Records from a dataset
####################

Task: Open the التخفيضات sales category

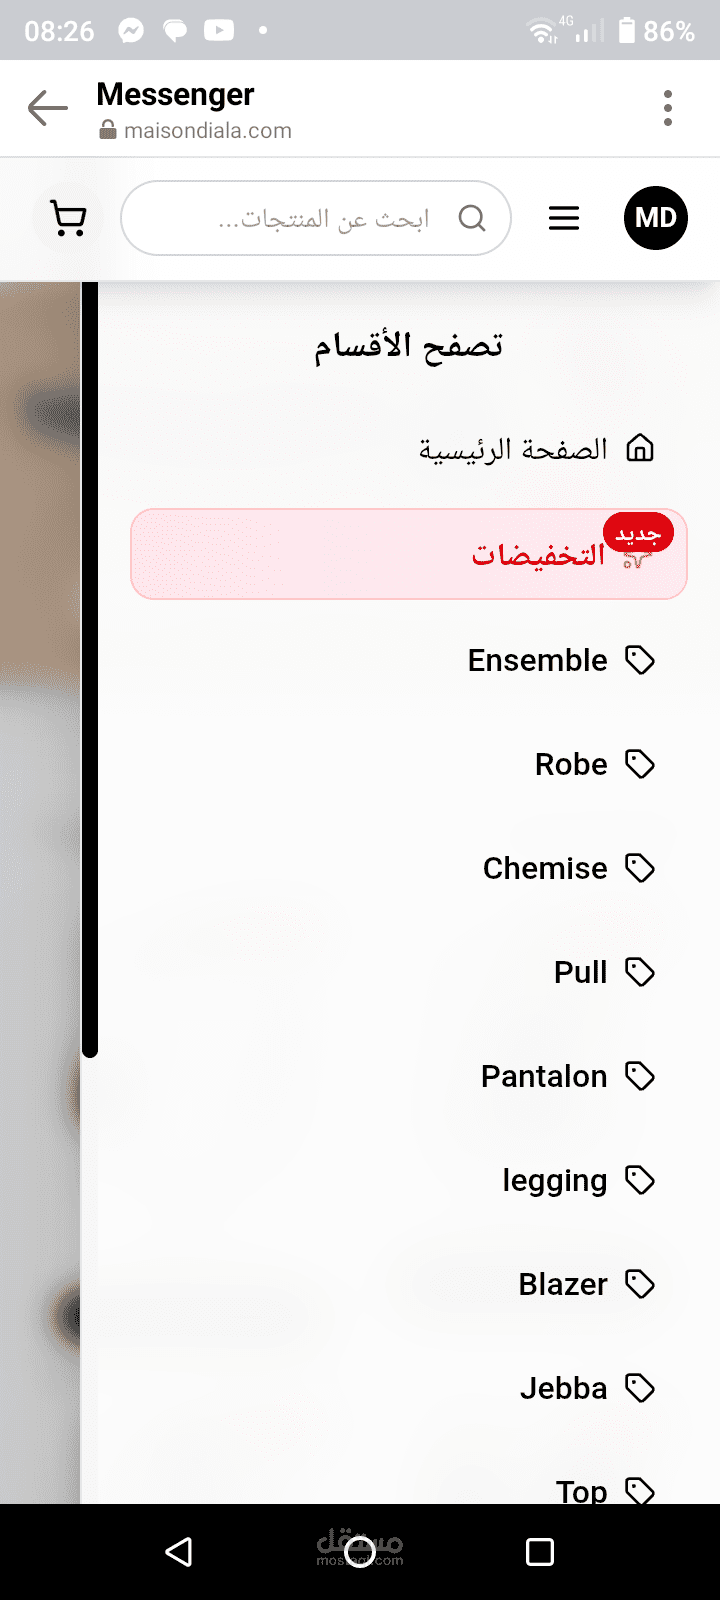Action: click(538, 555)
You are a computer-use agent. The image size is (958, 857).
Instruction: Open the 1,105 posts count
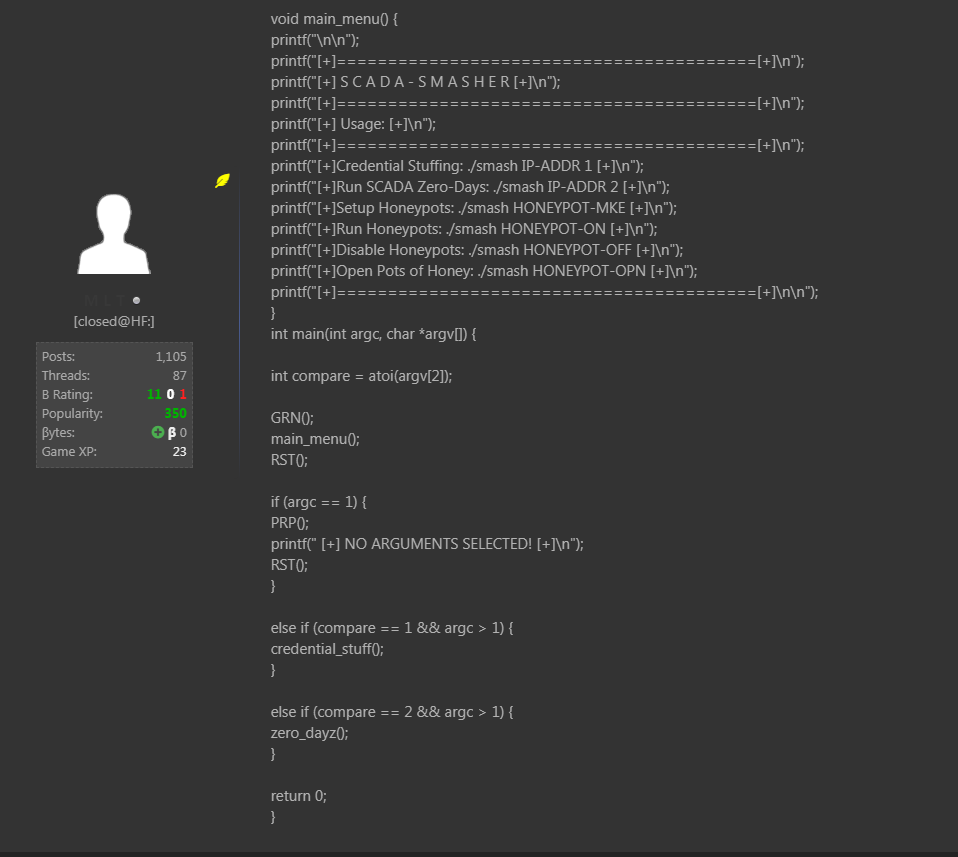[x=171, y=357]
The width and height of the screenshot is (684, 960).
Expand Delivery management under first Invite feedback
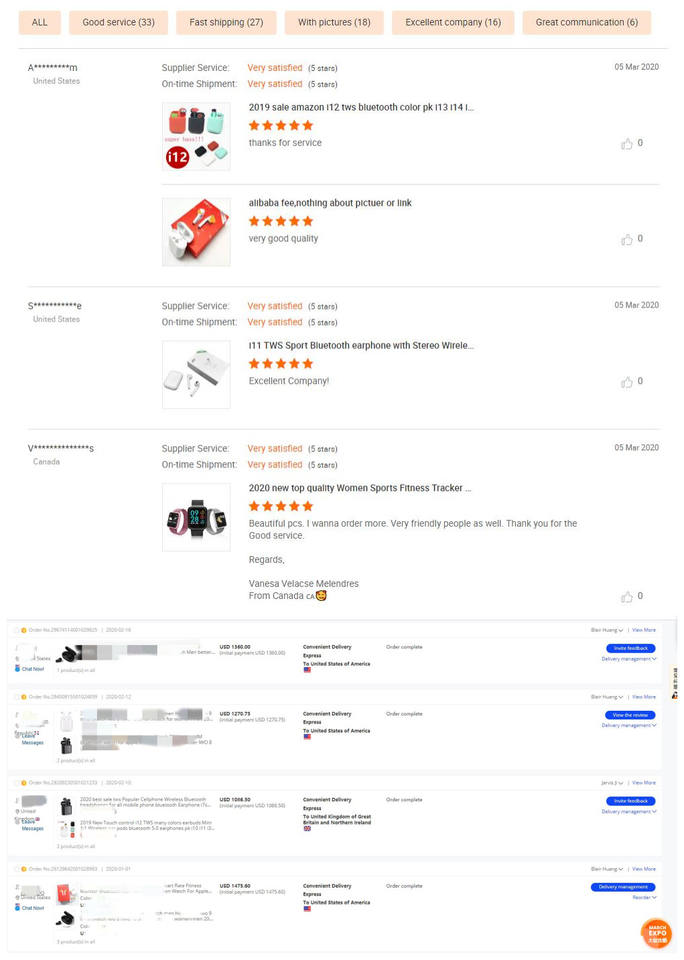click(628, 659)
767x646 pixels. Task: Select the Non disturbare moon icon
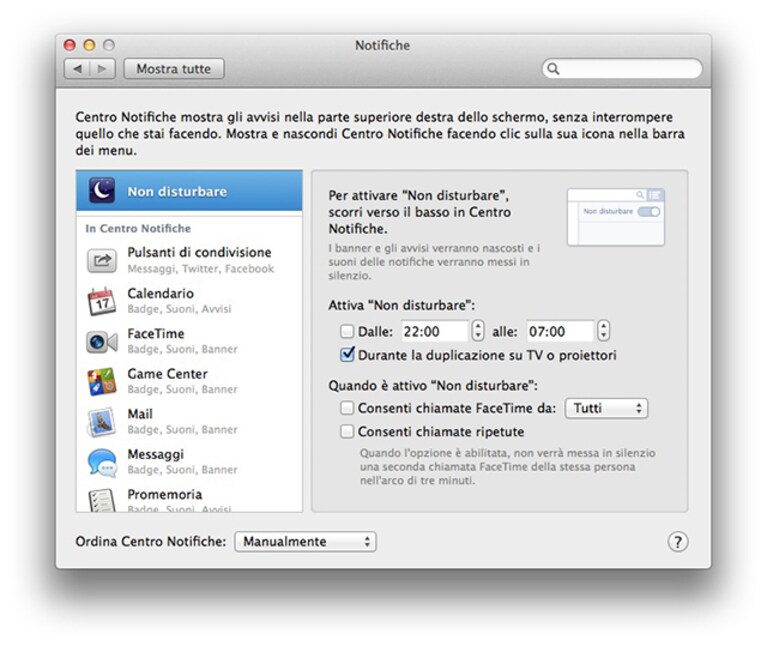coord(102,190)
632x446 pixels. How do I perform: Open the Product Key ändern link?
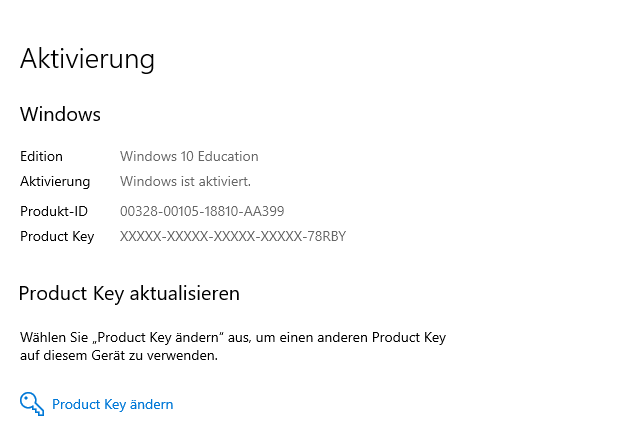[x=112, y=404]
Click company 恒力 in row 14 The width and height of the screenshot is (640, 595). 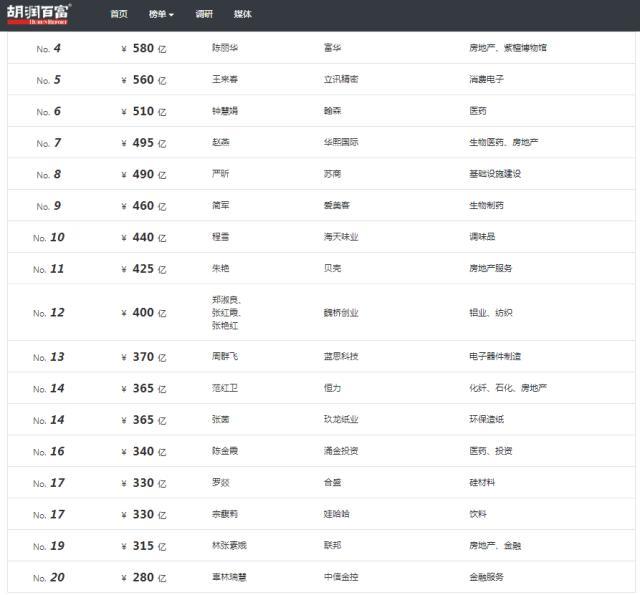point(332,388)
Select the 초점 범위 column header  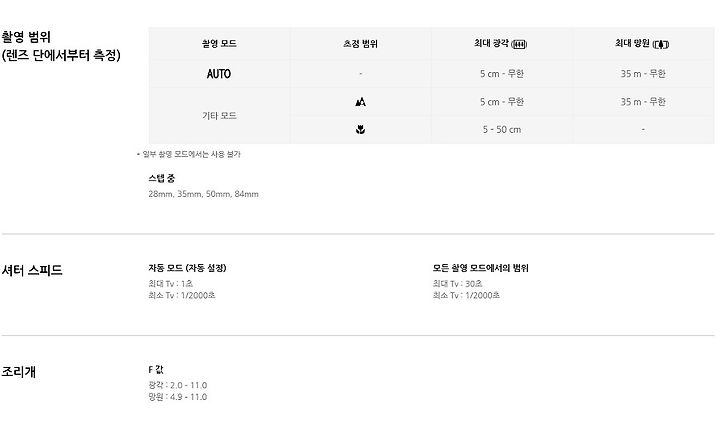tap(360, 44)
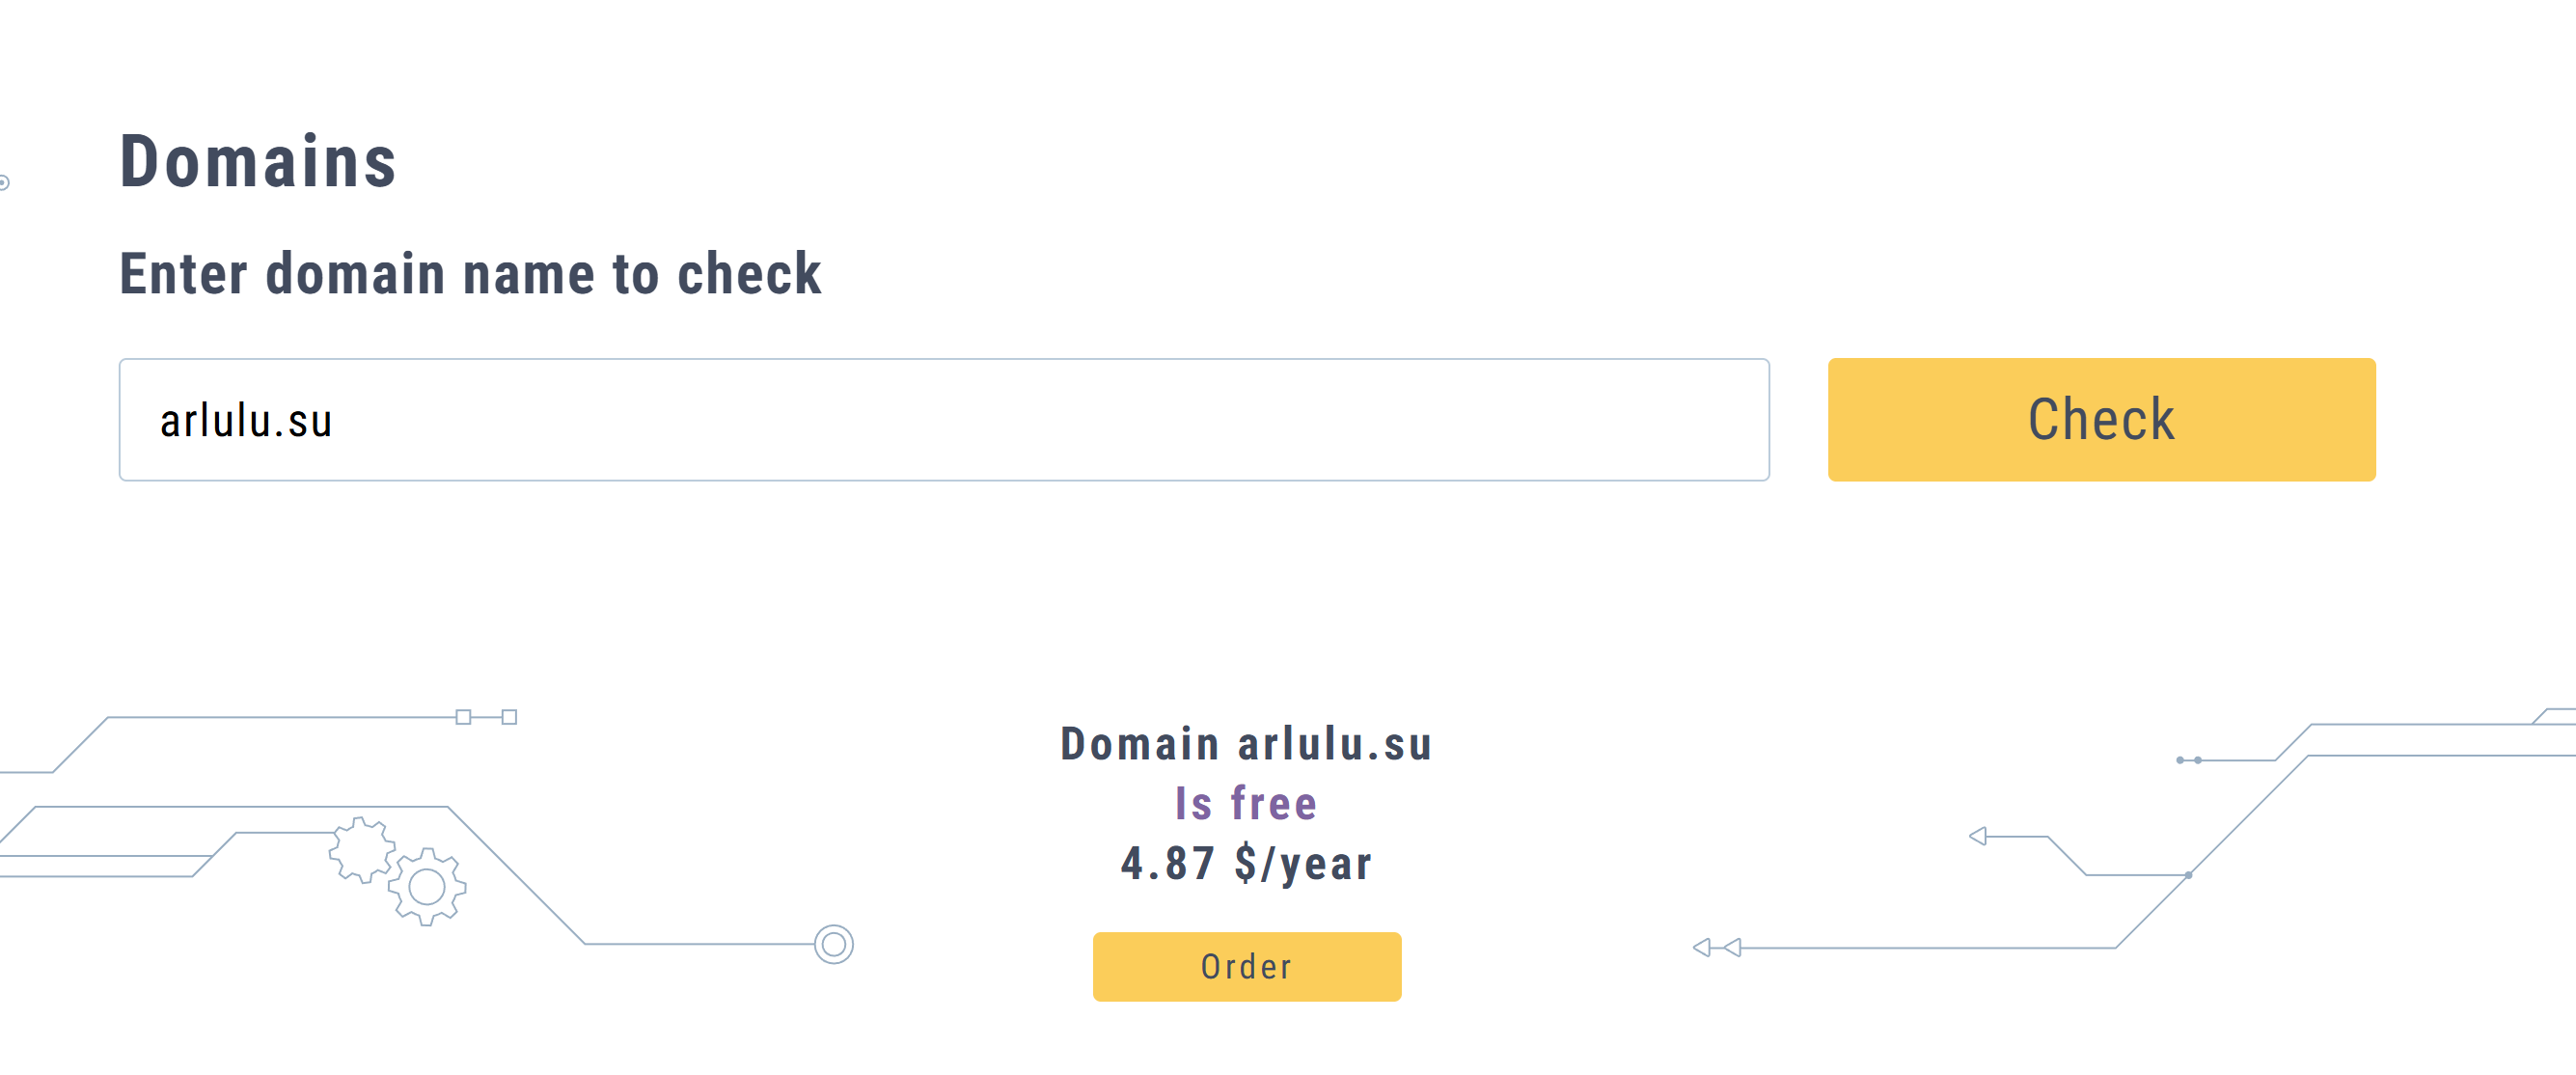Click the 'Enter domain name to check' label

470,274
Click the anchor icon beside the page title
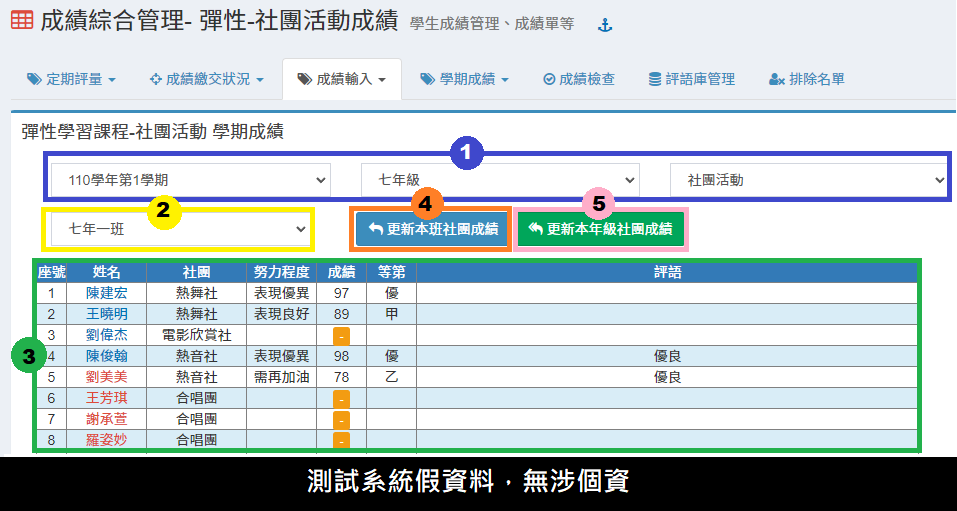Image resolution: width=957 pixels, height=511 pixels. click(x=604, y=25)
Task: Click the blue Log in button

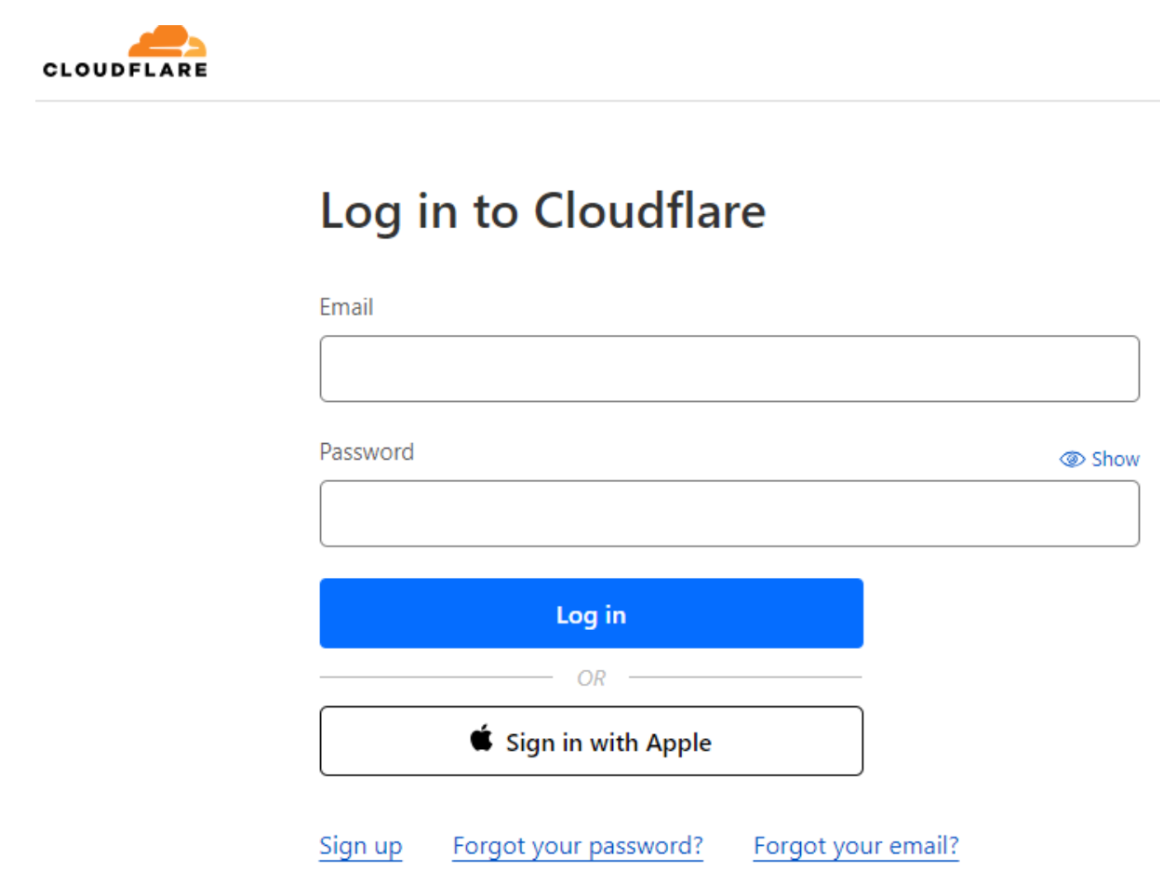Action: [x=591, y=613]
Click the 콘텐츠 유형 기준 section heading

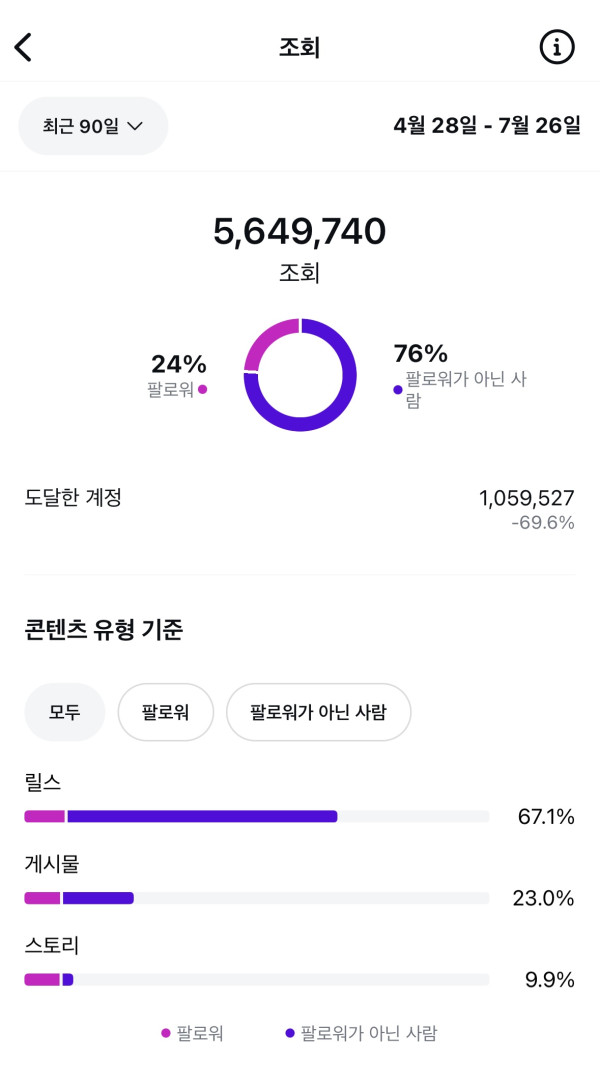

####################

**TASK DIRECTIONS:** Please print the lines from the one holding "Task: Click the blue Log in button" through the end of the records above, unchanged and with the pictures left out.

**EXERCISE RESULT:**
Task: Click the blue Log in button

Action: [x=591, y=613]
Click the 콘텐츠 유형 기준 section heading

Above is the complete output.